Well, I have been thinking about who do I truly value in my life. I value 3 people in my life, because I felt that they are the ones who taught me good values, taught me how to be a person who will not lose out in any occassion, taught me how to respond fast, taught me ways to improve on myself, taught me ways to earn some money for myself and most importantly allowing me to explore on new things. I find myself really fortunate to have these 3 people in my life. (The 3 person are in the spotlight today). I would like to thank them, I really wish I could do something for them that would really make them happy, showing my appreciation towards them.... I would like to thank Clifford Lee, my cousin, and my dad.

Alright, I know it's easy to expressed it verbally, but if I could show my actions, I would.
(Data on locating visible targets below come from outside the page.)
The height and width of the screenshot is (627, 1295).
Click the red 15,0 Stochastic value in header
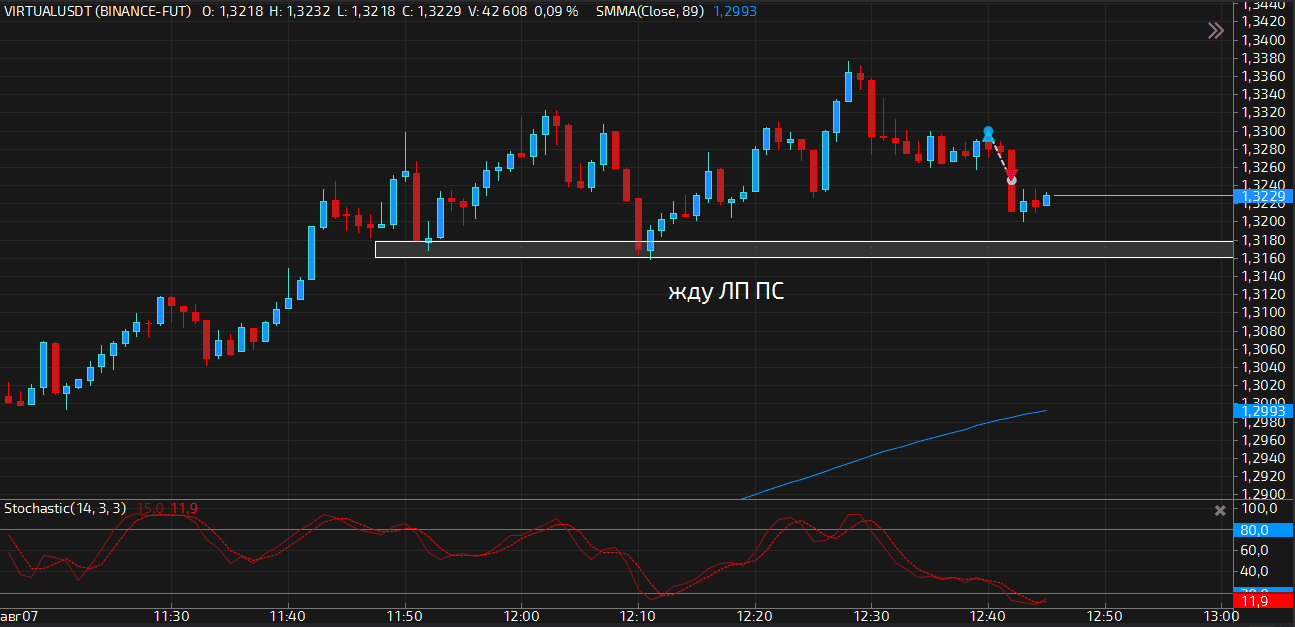pyautogui.click(x=150, y=508)
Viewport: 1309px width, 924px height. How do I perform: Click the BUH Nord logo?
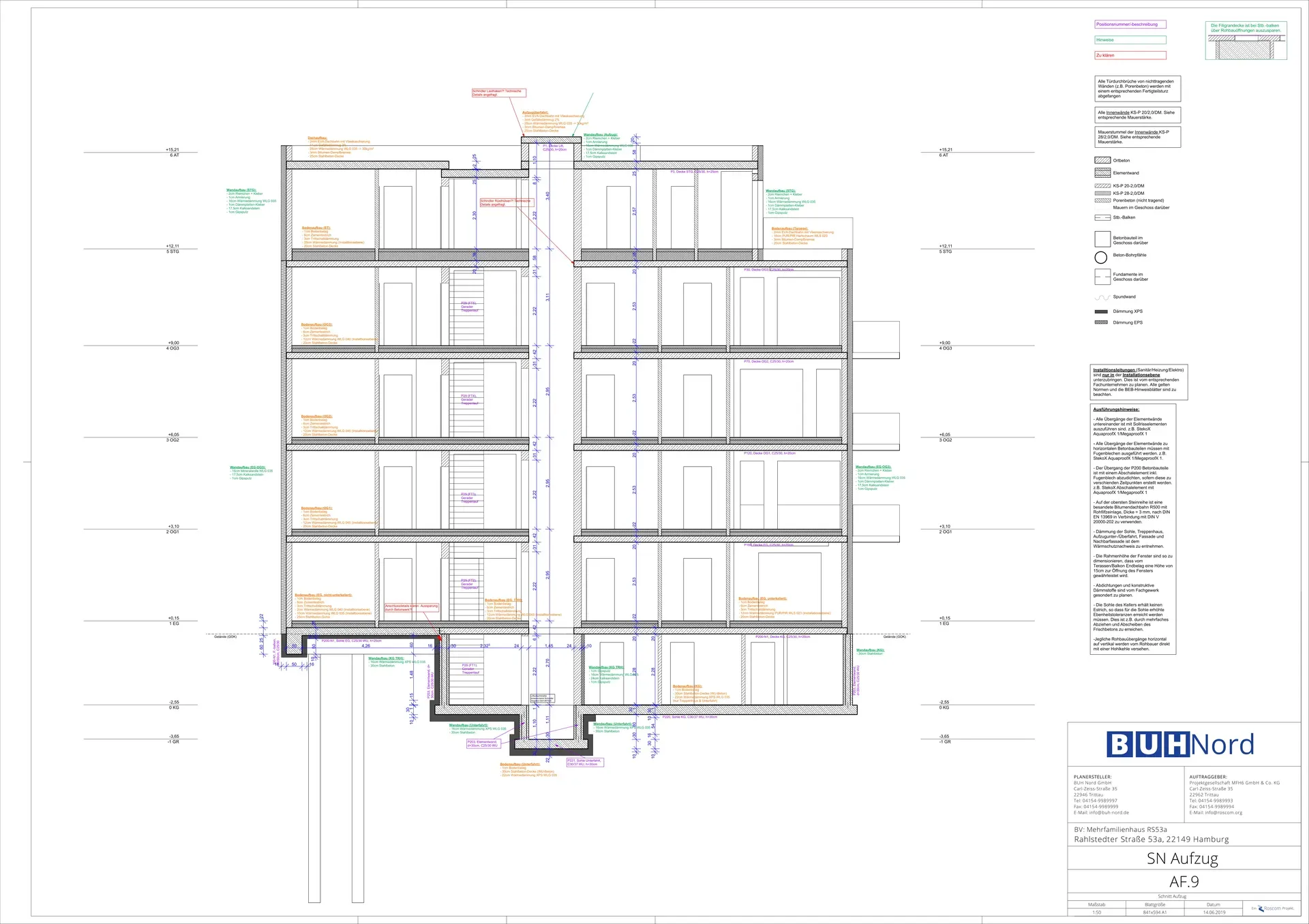pos(1180,744)
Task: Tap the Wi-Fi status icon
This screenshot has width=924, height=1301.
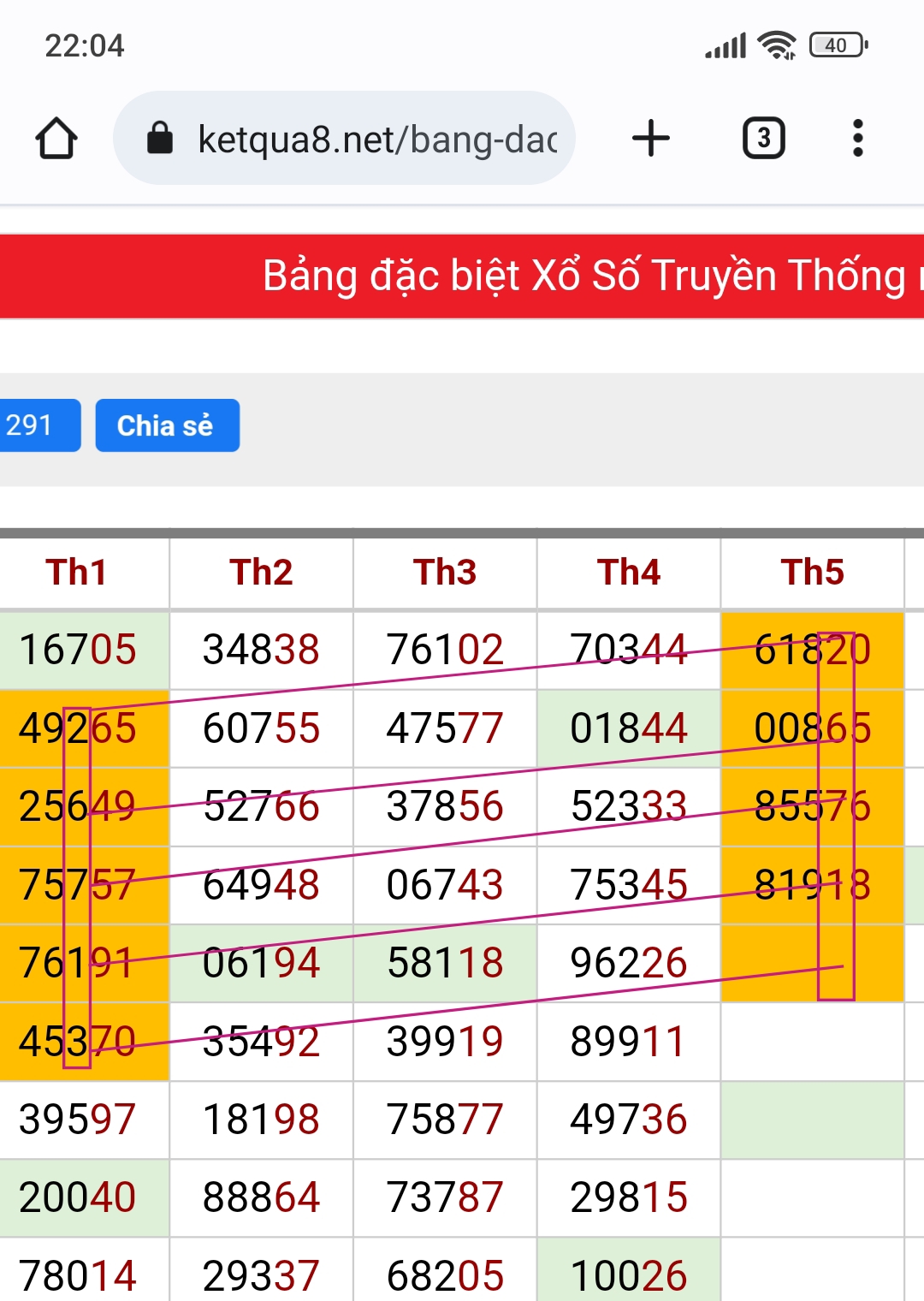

I got to go, still have lots of composition to write for mother tongue.

Wednesday, April 28, 2010

Wakeboarding




It's almost the 20th ride for my Wakeboard sessions. I've been going for Wakeboarding almost every week, and sad to announce that I've not been progressing much. My Wakeboard seniors told me not to look at the water when I am on the air and during the landing. I've tried not to look at the water during landing, and I still failed in my landing. I'm still trying to improve on my wakeboard. I know where's the POP of the wake and I managed to get a lot of hang time at times, but it's inconsistent as I'm not experience on where to execute the POP.